I suoi propositi si traducono, invece, in cinque azioni positive da esercitare tutti i giorni per essere felici: essere in relazione con gli altri e influenzarsi positivamente e reciprocamente, fare attività fisica, guardarsi in giro e “allungare le antenne”, continuare a imparare e a nutrire la curiosità. Infine, troviamo le attività più antieconomiche che esistono, ma ad alto potenziale di gioia: la generosità, l’altruismo e l’empatia.

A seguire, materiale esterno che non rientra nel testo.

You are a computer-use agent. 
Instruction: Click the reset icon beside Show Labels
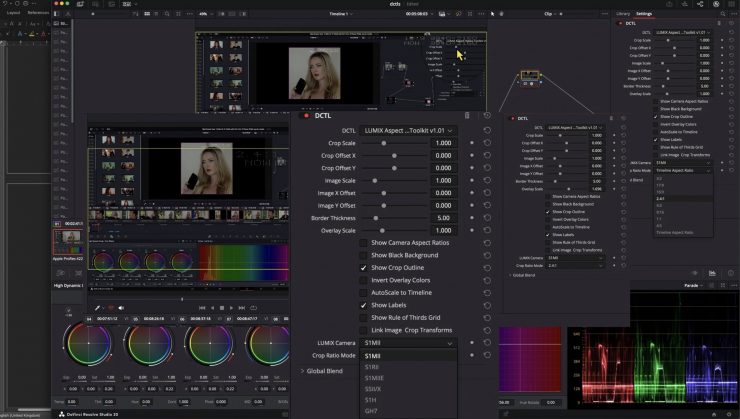pyautogui.click(x=487, y=305)
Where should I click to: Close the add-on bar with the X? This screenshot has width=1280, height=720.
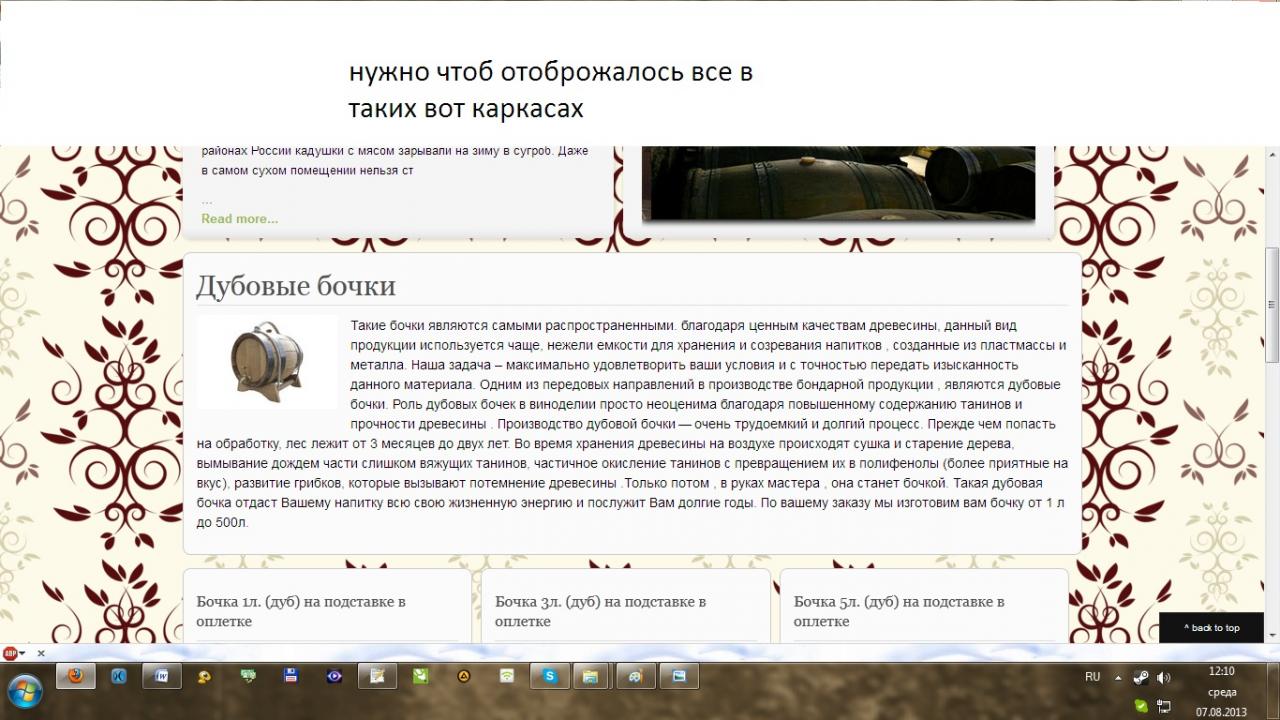(x=41, y=653)
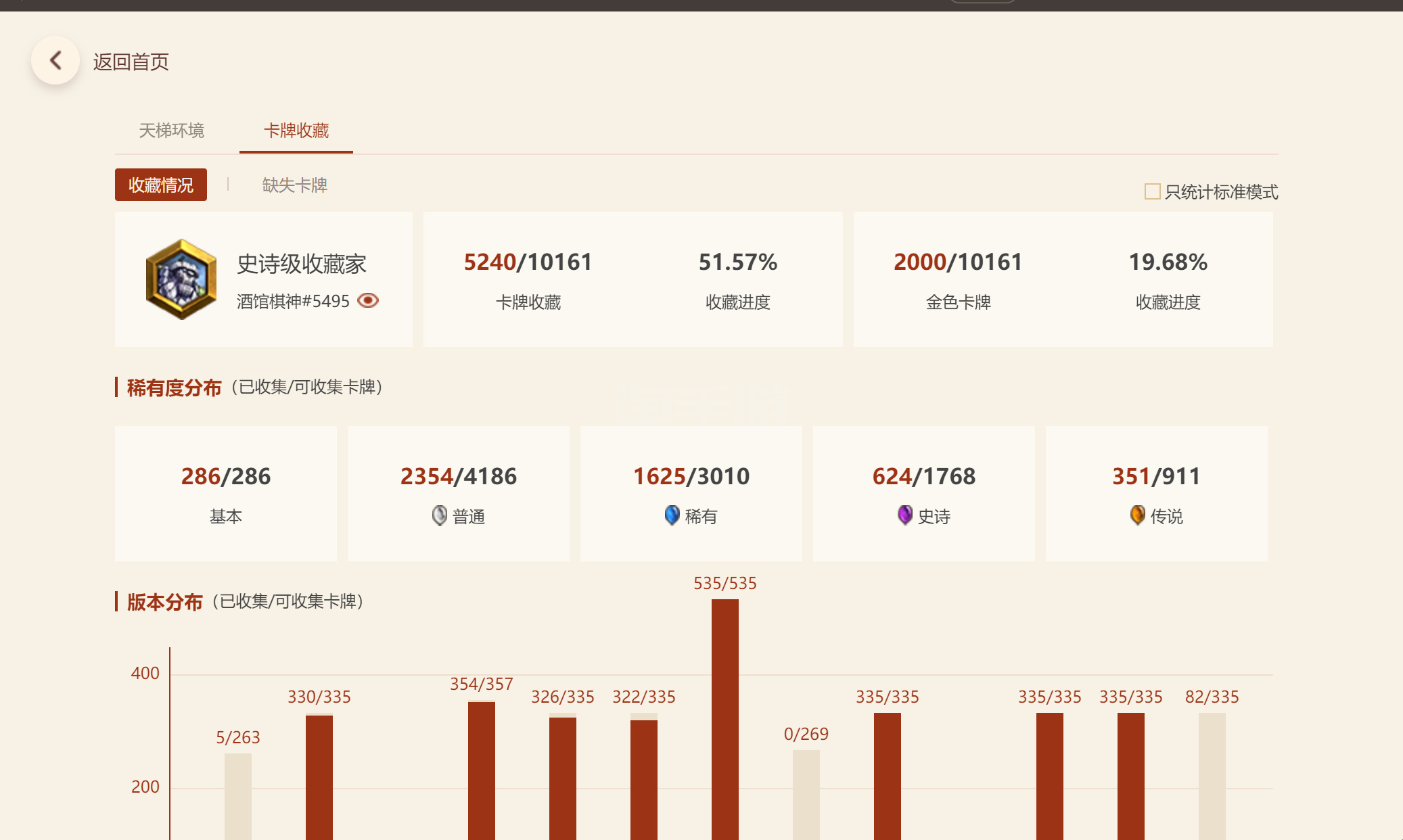Viewport: 1403px width, 840px height.
Task: Click the 286/286 基本 card
Action: (225, 493)
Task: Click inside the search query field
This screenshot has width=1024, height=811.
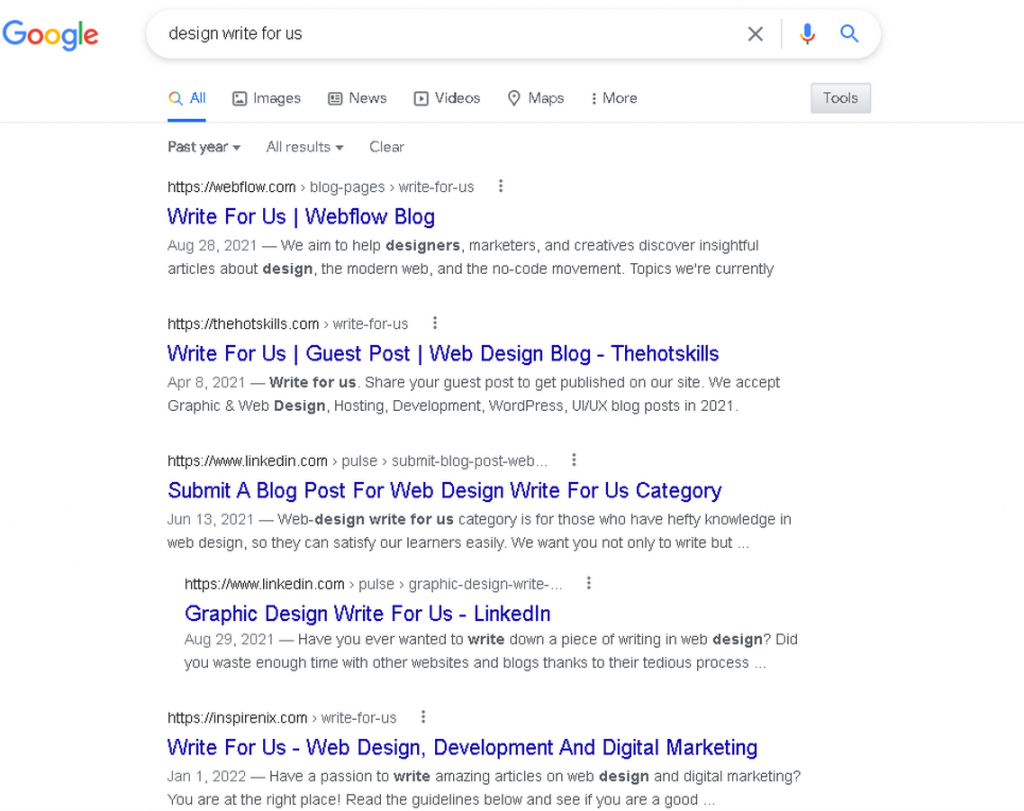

E se è vero che in ogni angolo del mondo, dal Bhutan all’Inghilterra, i leader delle nazioni oggi dibattono sulla revisione del Pil come indicatore della qualità della crescita, il 36enne presidente della Provincia di Pesaro e Urbino, Matteo Ricci ha giocato d’anticipo e con al fianco Istat, Upi (Unione delle Province d’Italia), Regione Marche, Fondazione Carisp Pesaro e Università di Urbino, ha organizzato il Primo festival della felicità della Provincia di Pesaro e Urbino, in programma dal 27 maggio al 5 giugno.
Un grande evento che avrà due anime: la prima economica-sociale, che si estrinsecherà nel dibattito sul nuovo modello di sviluppo.
La seconda sarà più culturale. Si indagherà la felicità in tutti i sensi, in modo innovativo e sorprendente.
Intanto sociologi, poeti, artisti, giornalisti, economisti, sportivi e politici hanno già confermato la loro presenza a un appuntamento che avrà nello spettacolo di Roberto Benigni l’evento clou.